Stored data entries
◇ ◇ ◇ ◇ ◇
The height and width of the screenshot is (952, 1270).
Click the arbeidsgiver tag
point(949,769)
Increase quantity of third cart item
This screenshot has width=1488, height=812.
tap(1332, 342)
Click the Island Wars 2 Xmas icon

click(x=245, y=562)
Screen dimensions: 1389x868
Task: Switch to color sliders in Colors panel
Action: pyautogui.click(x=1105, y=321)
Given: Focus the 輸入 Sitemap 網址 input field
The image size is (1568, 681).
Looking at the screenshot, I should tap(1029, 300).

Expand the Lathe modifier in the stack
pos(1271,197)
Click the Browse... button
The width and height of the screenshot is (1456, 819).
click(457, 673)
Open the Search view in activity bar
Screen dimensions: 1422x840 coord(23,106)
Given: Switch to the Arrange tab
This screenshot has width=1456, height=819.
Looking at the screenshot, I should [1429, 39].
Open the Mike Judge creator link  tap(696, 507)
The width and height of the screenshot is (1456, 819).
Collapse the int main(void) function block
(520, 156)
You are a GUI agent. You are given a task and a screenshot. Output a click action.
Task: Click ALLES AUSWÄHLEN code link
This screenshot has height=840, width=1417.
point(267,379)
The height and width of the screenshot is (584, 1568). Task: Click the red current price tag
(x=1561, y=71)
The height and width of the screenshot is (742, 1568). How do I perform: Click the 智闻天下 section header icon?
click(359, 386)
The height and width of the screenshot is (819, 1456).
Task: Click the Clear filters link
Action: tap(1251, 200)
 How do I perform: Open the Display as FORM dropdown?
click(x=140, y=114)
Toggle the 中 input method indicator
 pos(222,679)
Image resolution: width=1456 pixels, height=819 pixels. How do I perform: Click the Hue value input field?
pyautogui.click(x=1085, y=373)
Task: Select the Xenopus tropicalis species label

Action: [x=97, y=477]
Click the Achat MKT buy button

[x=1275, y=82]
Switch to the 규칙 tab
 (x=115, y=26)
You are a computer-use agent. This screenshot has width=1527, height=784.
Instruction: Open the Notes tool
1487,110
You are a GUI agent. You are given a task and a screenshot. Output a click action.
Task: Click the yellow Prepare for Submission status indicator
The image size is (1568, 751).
◇ ◇ ◇ ◇ ◇
**WORK ITEM**
All of the entries should be transcribed exactly as they appear.

**OUTPUT FOR THIS TASK**
The height and width of the screenshot is (952, 1270).
Click the arbeidsgiver tag
point(949,769)
Increase quantity of third cart item
This screenshot has width=1488, height=812.
tap(1332, 342)
Click the Island Wars 2 Xmas icon

click(x=245, y=562)
Screen dimensions: 1389x868
Task: Switch to color sliders in Colors panel
Action: pyautogui.click(x=1105, y=321)
Given: Focus the 輸入 Sitemap 網址 input field
The image size is (1568, 681).
Looking at the screenshot, I should tap(1029, 300).

Expand the Lathe modifier in the stack
pos(1271,197)
Click the Browse... button
The width and height of the screenshot is (1456, 819).
click(457, 673)
Open the Search view in activity bar
Screen dimensions: 1422x840 coord(23,106)
Given: Switch to the Arrange tab
This screenshot has width=1456, height=819.
Looking at the screenshot, I should [1429, 39].
Open the Mike Judge creator link  tap(696, 507)
The width and height of the screenshot is (1456, 819).
Collapse the int main(void) function block
(520, 156)
You are a GUI agent. You are given a task and a screenshot. Output a click action.
Task: Click ALLES AUSWÄHLEN code link
This screenshot has height=840, width=1417.
point(267,379)
The height and width of the screenshot is (584, 1568). Task: Click the red current price tag
(x=1561, y=71)
The height and width of the screenshot is (742, 1568). How do I perform: Click the 智闻天下 section header icon?
click(359, 386)
The height and width of the screenshot is (819, 1456).
Task: Click the Clear filters link
Action: tap(1251, 200)
 How do I perform: Open the Display as FORM dropdown?
click(x=140, y=114)
Toggle the 中 input method indicator
 pos(222,679)
Image resolution: width=1456 pixels, height=819 pixels. How do I perform: Click the Hue value input field?
pyautogui.click(x=1085, y=373)
Task: Select the Xenopus tropicalis species label

Action: [x=97, y=477]
Click the Achat MKT buy button

[x=1275, y=82]
Switch to the 규칙 tab
 (x=115, y=26)
You are a computer-use agent. This screenshot has width=1527, height=784.
Instruction: Open the Notes tool
1487,110
You are a GUI agent. You are given a task and a screenshot. Output a click action.
Task: Click the yellow Prepare for Submission status indicator
The image size is (1568, 751).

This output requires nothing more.